Recast the material from its start through the line containing "Action: [x=431, y=100]" as a Markdown table with the columns Row and Entry, numbering each line and skipping blank lines. Leave the pictures out of the table.

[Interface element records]
###

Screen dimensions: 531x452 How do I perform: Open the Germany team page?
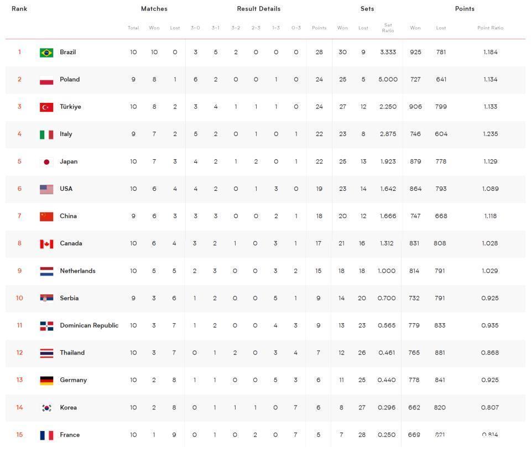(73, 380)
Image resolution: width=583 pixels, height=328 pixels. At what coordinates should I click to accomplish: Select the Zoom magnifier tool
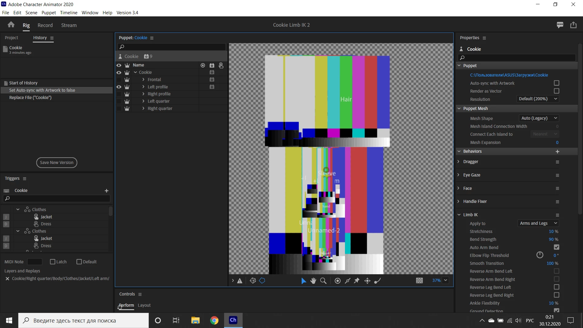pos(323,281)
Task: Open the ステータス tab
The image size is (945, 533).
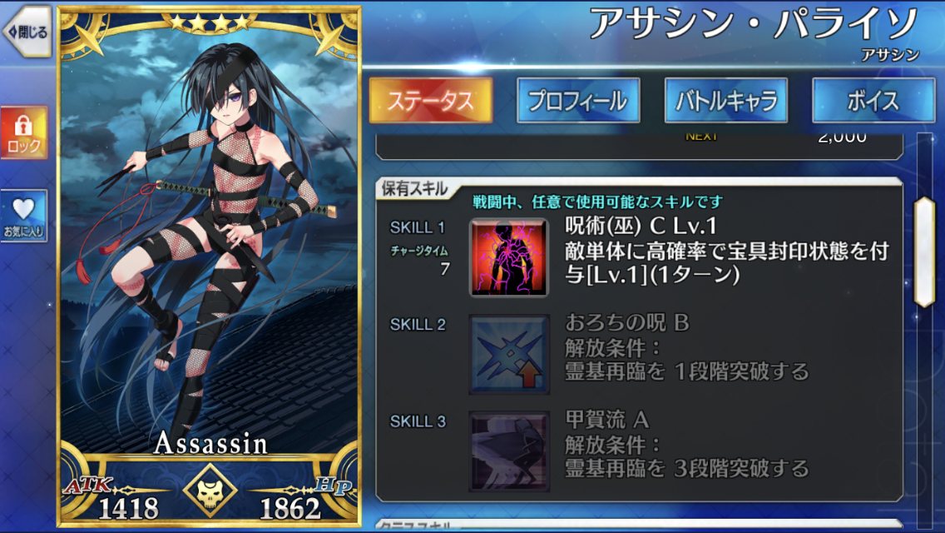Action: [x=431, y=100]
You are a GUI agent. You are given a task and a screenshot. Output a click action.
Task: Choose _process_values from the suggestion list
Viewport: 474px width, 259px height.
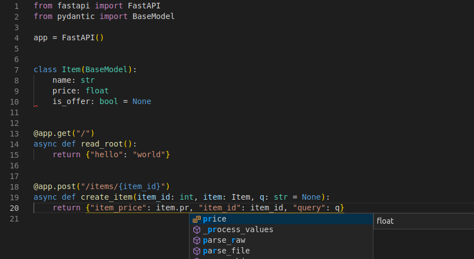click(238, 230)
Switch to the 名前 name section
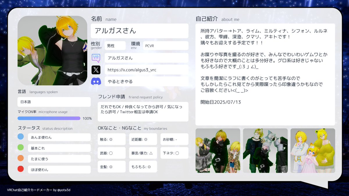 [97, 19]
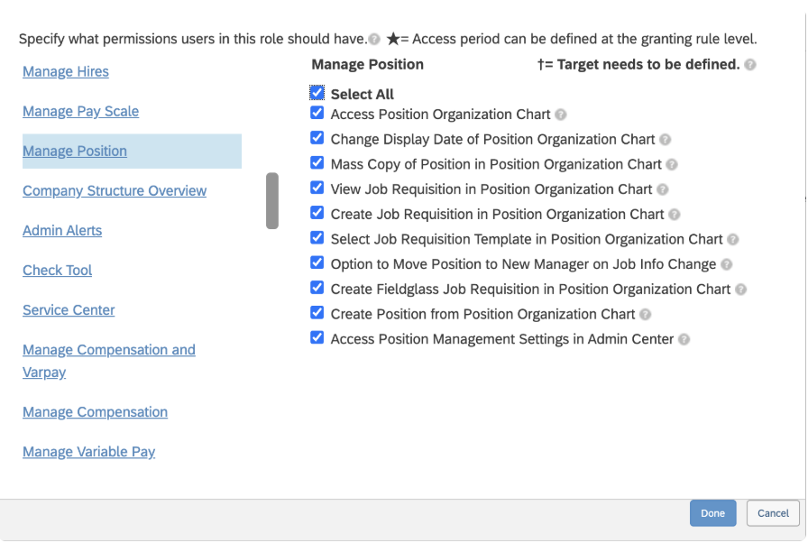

###

**The answer**
| Row | Entry |
|---|---|
| 1 | Screen dimensions: 531x452 How do I perform: Open the Germany team page? |
| 2 | (73, 380) |
| 3 | Image resolution: width=583 pixels, height=328 pixels. At what coordinates should I click to accomplish: Select the Zoom magnifier tool |
| 4 | pos(323,281) |
| 5 | Task: Open the ステータス tab |
| 6 | The image size is (945, 533). |
| 7 | Action: [x=431, y=100] |